- THE DATA:
____________

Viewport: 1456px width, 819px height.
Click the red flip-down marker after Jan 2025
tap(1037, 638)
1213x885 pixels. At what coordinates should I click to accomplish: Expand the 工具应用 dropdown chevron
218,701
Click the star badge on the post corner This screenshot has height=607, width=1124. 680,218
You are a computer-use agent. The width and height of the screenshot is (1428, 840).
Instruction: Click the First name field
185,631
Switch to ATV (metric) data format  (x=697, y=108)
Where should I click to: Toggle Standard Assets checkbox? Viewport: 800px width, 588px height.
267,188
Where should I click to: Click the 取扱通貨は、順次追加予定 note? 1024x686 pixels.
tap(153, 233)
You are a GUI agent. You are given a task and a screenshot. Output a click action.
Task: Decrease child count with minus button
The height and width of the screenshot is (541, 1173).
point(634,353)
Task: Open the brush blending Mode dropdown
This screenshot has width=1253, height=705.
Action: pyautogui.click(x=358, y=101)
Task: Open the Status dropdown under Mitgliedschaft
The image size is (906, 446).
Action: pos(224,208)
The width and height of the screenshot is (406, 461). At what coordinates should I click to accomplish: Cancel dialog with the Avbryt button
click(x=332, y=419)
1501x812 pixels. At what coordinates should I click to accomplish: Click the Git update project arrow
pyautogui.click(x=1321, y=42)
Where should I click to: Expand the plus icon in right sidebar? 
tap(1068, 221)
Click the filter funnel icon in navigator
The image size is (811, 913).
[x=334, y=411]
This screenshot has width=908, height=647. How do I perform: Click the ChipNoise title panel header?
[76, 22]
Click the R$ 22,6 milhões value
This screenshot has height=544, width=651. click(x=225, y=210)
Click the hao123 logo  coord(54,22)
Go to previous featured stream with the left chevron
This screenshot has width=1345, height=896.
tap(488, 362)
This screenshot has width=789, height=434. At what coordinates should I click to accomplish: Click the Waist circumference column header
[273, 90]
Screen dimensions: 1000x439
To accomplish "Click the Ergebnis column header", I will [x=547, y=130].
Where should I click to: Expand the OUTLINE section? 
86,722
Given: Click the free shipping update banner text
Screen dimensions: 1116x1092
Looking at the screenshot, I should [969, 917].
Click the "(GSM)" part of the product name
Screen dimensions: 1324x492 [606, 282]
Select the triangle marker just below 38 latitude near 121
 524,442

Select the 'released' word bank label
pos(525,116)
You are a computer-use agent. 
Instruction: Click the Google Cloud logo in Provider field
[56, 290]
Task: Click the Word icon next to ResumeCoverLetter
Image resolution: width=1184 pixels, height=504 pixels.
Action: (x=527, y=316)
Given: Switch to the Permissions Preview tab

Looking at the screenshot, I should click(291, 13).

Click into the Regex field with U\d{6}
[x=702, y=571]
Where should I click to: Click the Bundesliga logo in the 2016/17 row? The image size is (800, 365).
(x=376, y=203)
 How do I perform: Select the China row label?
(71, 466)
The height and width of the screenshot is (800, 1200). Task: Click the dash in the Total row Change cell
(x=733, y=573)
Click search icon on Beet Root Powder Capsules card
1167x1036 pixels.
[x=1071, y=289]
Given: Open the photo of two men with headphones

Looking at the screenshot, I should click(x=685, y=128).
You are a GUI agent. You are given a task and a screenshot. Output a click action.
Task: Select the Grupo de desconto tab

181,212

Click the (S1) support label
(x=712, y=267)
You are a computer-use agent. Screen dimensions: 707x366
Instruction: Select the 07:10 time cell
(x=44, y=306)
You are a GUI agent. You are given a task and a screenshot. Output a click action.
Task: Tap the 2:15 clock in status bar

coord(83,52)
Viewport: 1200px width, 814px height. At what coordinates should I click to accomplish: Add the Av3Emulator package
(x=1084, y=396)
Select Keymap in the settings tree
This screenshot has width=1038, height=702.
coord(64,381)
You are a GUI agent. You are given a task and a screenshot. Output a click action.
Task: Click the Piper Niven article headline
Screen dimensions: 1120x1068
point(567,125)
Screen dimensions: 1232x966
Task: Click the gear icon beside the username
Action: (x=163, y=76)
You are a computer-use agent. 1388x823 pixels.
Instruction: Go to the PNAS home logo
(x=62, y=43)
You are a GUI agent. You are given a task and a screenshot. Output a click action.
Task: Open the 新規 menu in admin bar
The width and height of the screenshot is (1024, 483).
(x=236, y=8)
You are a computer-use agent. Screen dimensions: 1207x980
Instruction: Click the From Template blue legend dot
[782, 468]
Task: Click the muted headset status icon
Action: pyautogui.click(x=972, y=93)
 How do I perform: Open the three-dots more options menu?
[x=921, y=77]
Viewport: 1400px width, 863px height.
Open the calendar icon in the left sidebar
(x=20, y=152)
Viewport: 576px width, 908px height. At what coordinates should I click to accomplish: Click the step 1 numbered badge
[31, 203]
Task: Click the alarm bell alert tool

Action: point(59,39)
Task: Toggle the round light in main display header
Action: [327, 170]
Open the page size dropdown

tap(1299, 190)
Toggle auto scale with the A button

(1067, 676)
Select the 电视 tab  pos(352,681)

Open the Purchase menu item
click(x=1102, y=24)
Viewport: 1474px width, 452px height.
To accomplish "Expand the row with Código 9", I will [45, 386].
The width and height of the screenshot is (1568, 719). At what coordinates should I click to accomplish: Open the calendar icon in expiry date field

____________

- PROBLEM TO WORK ON: Convert every line of the records above into a JSON list of strings with one string per line, leaving out blank lines.

- CORRECT RESULT:
[
  "Viewport: 1456px width, 819px height.",
  "Click the red flip-down marker after Jan 2025",
  "tap(1037, 638)",
  "1213x885 pixels. At what coordinates should I click to accomplish: Expand the 工具应用 dropdown chevron",
  "218,701",
  "Click the star badge on the post corner This screenshot has height=607, width=1124. 680,218",
  "You are a computer-use agent. The width and height of the screenshot is (1428, 840).",
  "Instruction: Click the First name field",
  "185,631",
  "Switch to ATV (metric) data format  (x=697, y=108)",
  "Where should I click to: Toggle Standard Assets checkbox? Viewport: 800px width, 588px height.",
  "267,188",
  "Where should I click to: Click the 取扱通貨は、順次追加予定 note? 1024x686 pixels.",
  "tap(153, 233)",
  "You are a GUI agent. You are given a task and a screenshot. Output a click action.",
  "Task: Decrease child count with minus button",
  "The height and width of the screenshot is (541, 1173).",
  "point(634,353)",
  "Task: Open the brush blending Mode dropdown",
  "This screenshot has width=1253, height=705.",
  "Action: pyautogui.click(x=358, y=101)",
  "Task: Open the Status dropdown under Mitgliedschaft",
  "The image size is (906, 446).",
  "Action: pos(224,208)",
  "The width and height of the screenshot is (406, 461). At what coordinates should I click to accomplish: Cancel dialog with the Avbryt button",
  "click(x=332, y=419)",
  "1501x812 pixels. At what coordinates should I click to accomplish: Click the Git update project arrow",
  "pyautogui.click(x=1321, y=42)",
  "Where should I click to: Expand the plus icon in right sidebar? ",
  "tap(1068, 221)",
  "Click the filter funnel icon in navigator",
  "The image size is (811, 913).",
  "[x=334, y=411]",
  "This screenshot has width=908, height=647. How do I perform: Click the ChipNoise title panel header?",
  "[76, 22]",
  "Click the R$ 22,6 milhões value",
  "This screenshot has height=544, width=651. click(x=225, y=210)",
  "Click the hao123 logo  coord(54,22)",
  "Go to previous featured stream with the left chevron",
  "This screenshot has width=1345, height=896.",
  "tap(488, 362)",
  "This screenshot has width=789, height=434. At what coordinates should I click to accomplish: Click the Waist circumference column header",
  "[273, 90]",
  "Screen dimensions: 1000x439",
  "To accomplish \"Click the Ergebnis column header\", I will [x=547, y=130].",
  "Where should I click to: Expand the OUTLINE section? ",
  "86,722",
  "Given: Click the free shipping update banner text",
  "Screen dimensions: 1116x1092",
  "Looking at the screenshot, I should [969, 917].",
  "Click the \"(GSM)\" part of the product name",
  "Screen dimensions: 1324x492 [606, 282]",
  "Select the triangle marker just below 38 latitude near 121",
  " 524,442",
  "Select the 'released' word bank label",
  "pos(525,116)",
  "You are a computer-use agent. ",
  "Instruction: Click the Google Cloud logo in Provider field",
  "[56, 290]",
  "Task: Click the Word icon next to ResumeCoverLetter",
  "Image resolution: width=1184 pixels, height=504 pixels.",
  "Action: (x=527, y=316)",
  "Given: Switch to the Permissions Preview tab",
  "Looking at the screenshot, I should click(291, 13).",
  "Click into the Regex field with U\\d{6}",
  "[x=702, y=571]",
  "Where should I click to: Click the Bundesliga logo in the 2016/17 row? The image size is (800, 365).",
  "(x=376, y=203)",
  " How do I perform: Select the China row label?",
  "(71, 466)",
  "The height and width of the screenshot is (800, 1200). Task: Click the dash in the Total row Change cell",
  "(x=733, y=573)",
  "Click search icon on Beet Root Powder Capsules card",
  "1167x1036 pixels.",
  "[x=1071, y=289]",
  "Given: Open the photo of two men with headphones",
  "Looking at the screenshot, I should click(x=685, y=128).",
  "You are a GUI agent. You are given a task and a screenshot. Output a click action.",
  "Task: Select the Grupo de desconto tab",
  "181,212",
  "Click the (S1) support label",
  "(x=712, y=267)",
  "You are a computer-use agent. Screen dimensions: 707x366",
  "Instruction: Select the 07:10 time cell",
  "(x=44, y=306)",
  "You are a GUI agent. You are given a task and a screenshot. Output a click action.",
  "Task: Tap the 2:15 clock in status bar",
  "coord(83,52)",
  "Viewport: 1200px width, 814px height. At what coordinates should I click to accomplish: Add the Av3Emulator package",
  "(x=1084, y=396)",
  "Select Keymap in the settings tree",
  "This screenshot has width=1038, height=702.",
  "coord(64,381)",
  "You are a GUI agent. You are given a task and a screenshot. Output a click action.",
  "Task: Click the Piper Niven article headline",
  "Screen dimensions: 1120x1068",
  "point(567,125)",
  "Screen dimensions: 1232x966",
  "Task: Click the gear icon beside the username",
  "Action: (x=163, y=76)",
  "You are a computer-use agent. 1388x823 pixels.",
  "Instruction: Go to the PNAS home logo",
  "(x=62, y=43)",
  "You are a GUI agent. You are given a task and a screenshot. Output a click action.",
  "Task: Open the 新規 menu in admin bar",
  "The width and height of the screenshot is (1024, 483).",
  "(x=236, y=8)",
  "You are a computer-use agent. Screen dimensions: 1207x980",
  "Instruction: Click the From Template blue legend dot",
  "[782, 468]",
  "Task: Click the muted headset status icon",
  "Action: pyautogui.click(x=972, y=93)",
  " How do I perform: Open the three-dots more options menu?",
  "[x=921, y=77]",
  "Viewport: 1400px width, 863px height.",
  "Open the calendar icon in the left sidebar",
  "(x=20, y=152)",
  "Viewport: 576px width, 908px height. At what coordinates should I click to accomplish: Click the step 1 numbered badge",
  "[31, 203]",
  "Task: Click the alarm bell alert tool",
  "Action: point(59,39)",
  "Task: Toggle the round light in main display header",
  "Action: [327, 170]",
  "Open the page size dropdown",
  "tap(1299, 190)",
  "Toggle auto scale with the A button",
  "(1067, 676)",
  "Select the 电视 tab  pos(352,681)",
  "Open the Purchase menu item",
  "click(x=1102, y=24)",
  "Viewport: 1474px width, 452px height.",
  "To accomplish \"Expand the row with Código 9\", I will [45, 386].",
  "The width and height of the screenshot is (1568, 719). At what coordinates should I click to accomplish: Open the calendar icon in expiry date field"
]